Volume XIII. The Victorian Age, Part One.

II. The Tennysons

§ 11. Frederick Tennyson

The other notable quality of Frederick Tennyson’s poems, longer and shorter, is a certain abstractness. His love of travel and a life apart were the index to a certain aloofness and solitariness of soul, not incompatible with a desire for sympathy and self-expression. Some stanzas called River of Life close with a confession of this aloofness:

  • River of Life, lo! I have furl’d my sail
  • Under the twilight of these ancient trees,
  • I listen to the water’s sleepless wail,
  • I fill mine ears with sighs that never cease,
  • If armed hearts come stronger out of ill,
  • The dust of conflict fills their eyes and ears;
  • Mine unaccustom’d heart will tremble still
  • With the old mirth and with the early tears.
  • He was deeply interested in metaphysical problems. He retells old myths with the purpose of making them messengers of his own thought on immortality and the unseen world. But the message is a little indistinct. Occasionally, as in Psyche, he loses himself in a Swedenborgian quagmire. There was something of a mystic in Frederick Tennyson; and his strange, unequal poems are the expression of a solitary soul with a certain distinction of its own.
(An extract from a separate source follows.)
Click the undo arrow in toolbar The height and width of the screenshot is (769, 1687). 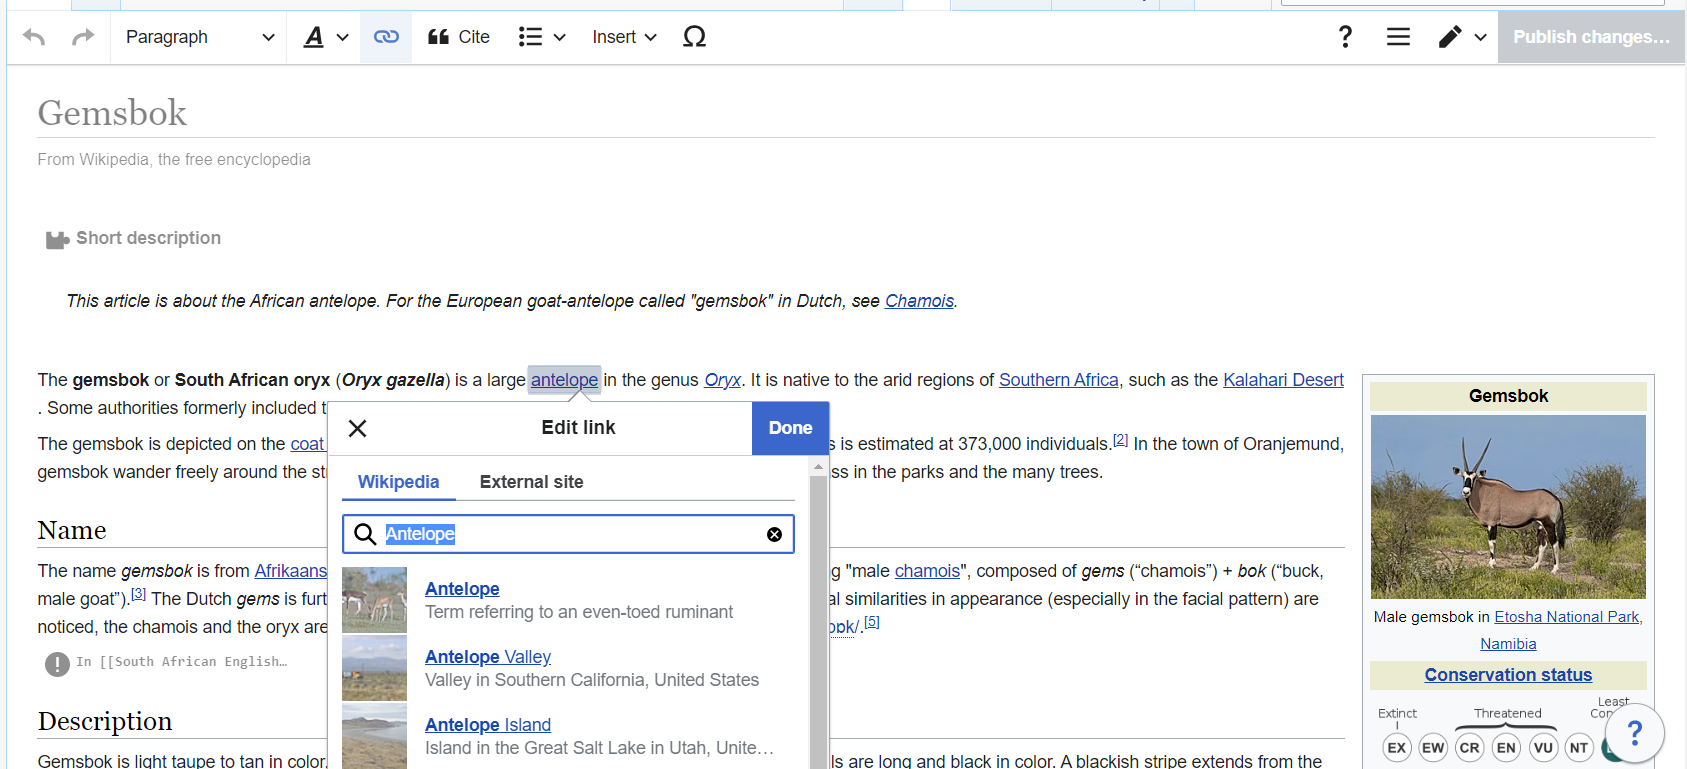point(34,37)
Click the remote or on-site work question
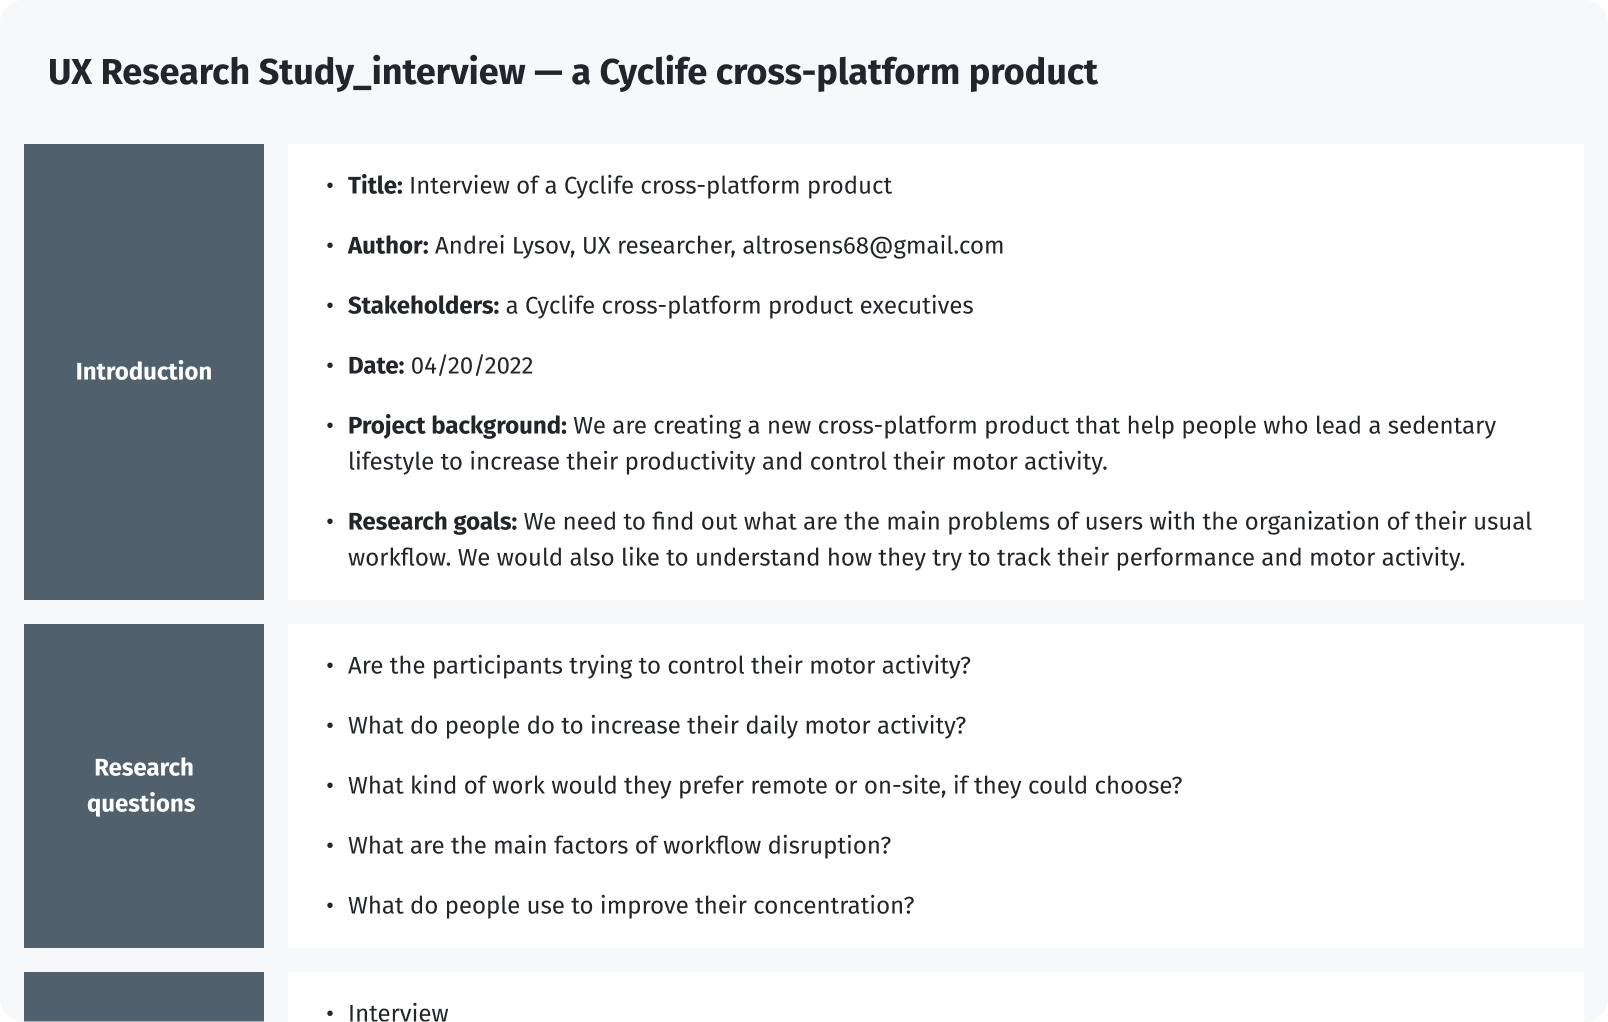1608x1022 pixels. tap(765, 786)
Nature and love and death and immortality are the foci round which his thought, as that of his great brother, moved, and on each he has written occasional haunting lines:
  • Oh! thou must weep, and, in the rain
  • Of tears, raise up the prime
  • And beauty of thy heart again,
  • And toil, and fall with time;
  • And look on Fate, and bear to see
  • The shadow of Death familiarly
  • Thy noblest act is but a sorrow,
  • To live—though ill befall;
  • Thy great reward—to die to-morrow,
  • If God and Nature call;
  • In faith to reach what ear and eye
  • Dream not, nor all thy phantasy!